- _TASK ITEM_: Copy word for word the part of the text on Bayesian regression below, from "You can see" to "much more cautious.".

- _PASSAGE_:
# # # # # # #

Bayesian Visualization
Let's turn to a real-world example to see how Bayesian regression outperforms OLS regression. We'll use a COVID-19 dataset of the number of people vaccinated, contaminated (have covid), workplace mobility, and the state of residence. Put yourself into the shoes of a scientist in 2021 when the vaccine was first given out commertially. You'd want to get an accurate idea of how the infection is spreading as soon as possible, but you only have so much data at the beginning. The plot below shows the overall mean squared error of an OLS regression model, and a Bayesion regression model.
You can see that the Bayesian regression model outperforms the OLS regression model at the beginning of our dataset. Even though we are makng a prior assumption that the coefficients are zero, the Bayesian model is still able to outperform OLS regression because it is not overfitting to the small amount of data. This could be due to the fact that there is no underlying correlation that can be identified through the noise. This causes the OLS regression to perform poorly, whereas the Bayesian model is much more cautious.
Conclusion
OLS regression is one of the most widely used methods for building predictive models. However, OLS is not always a perfect fit, as it assumes that data are normally distributed which is not the case in the real world. Moreover, in many domains where extensive research already exists and valuable prior knowledge is available, OLS offers no way to incorporate this information into the model, even when it could be critical for increasing the effectiveness of the prediction.
For example, if we use OLS to distinguish between certain groups, it can only tell us whether the groups appear different or that the model is uncertain. While a Bayesian approach allows us to directly express how the evidence changes our belief: whether it makes us more confident that the groups differ, more confident that they're similar, or either.
This is where Bayesian regression becomes more effective, offering several clear advantages over OLS:
- Really effective even in the cases where data is limited by making use of the prior information.
- Helps to deal with uncertainty by representing parameters as entire probability distributions instead of single point estimates.
- Better handling of complex data with non linear-relationships by choosing suitable prior distributions.
- Less sensitive to outliers, making the model more stable than the classical regression methods.
There is no mechanism in OLS to include prior knowledge, but Bayesian regression provides this capability—making it particularly powerful in fields with continuous, ongoing research and strong domain expertise like healthcare and finance.
Embracing uncertainty is the key for successful impacts especially in Data Science. Bayesian regression is one of the effective methods to handle uncertainty particularly when data are limited and prior knowledge about the parameters is available.
References
- Implementation of Bayesian Regression — GeeksforGeeks
- Bayesian Statistics Overview — American Psychological Association (APA)
- Kutner, M. H., Nachtsheim, C. J., Neter, J., & Li, W. (2005). Applied Linear Statistical Models (5th ed.). McGraw-Hill/Irwin.

# # # # # # #

- _SUPPLIED INFORMATION_:
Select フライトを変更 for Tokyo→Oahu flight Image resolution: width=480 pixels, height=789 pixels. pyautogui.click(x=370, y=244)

# # # # # # #

- _EXERCISE ANSWER_:
You can see that the Bayesian regression model outperforms the OLS regression model at the beginning of our dataset. Even though we are makng a prior assumption that the coefficients are zero, the Bayesian model is still able to outperform OLS regression because it is not overfitting to the small amount of data. This could be due to the fact that there is no underlying correlation that can be identified through the noise. This causes the OLS regression to perform poorly, whereas the Bayesian model is much more cautious.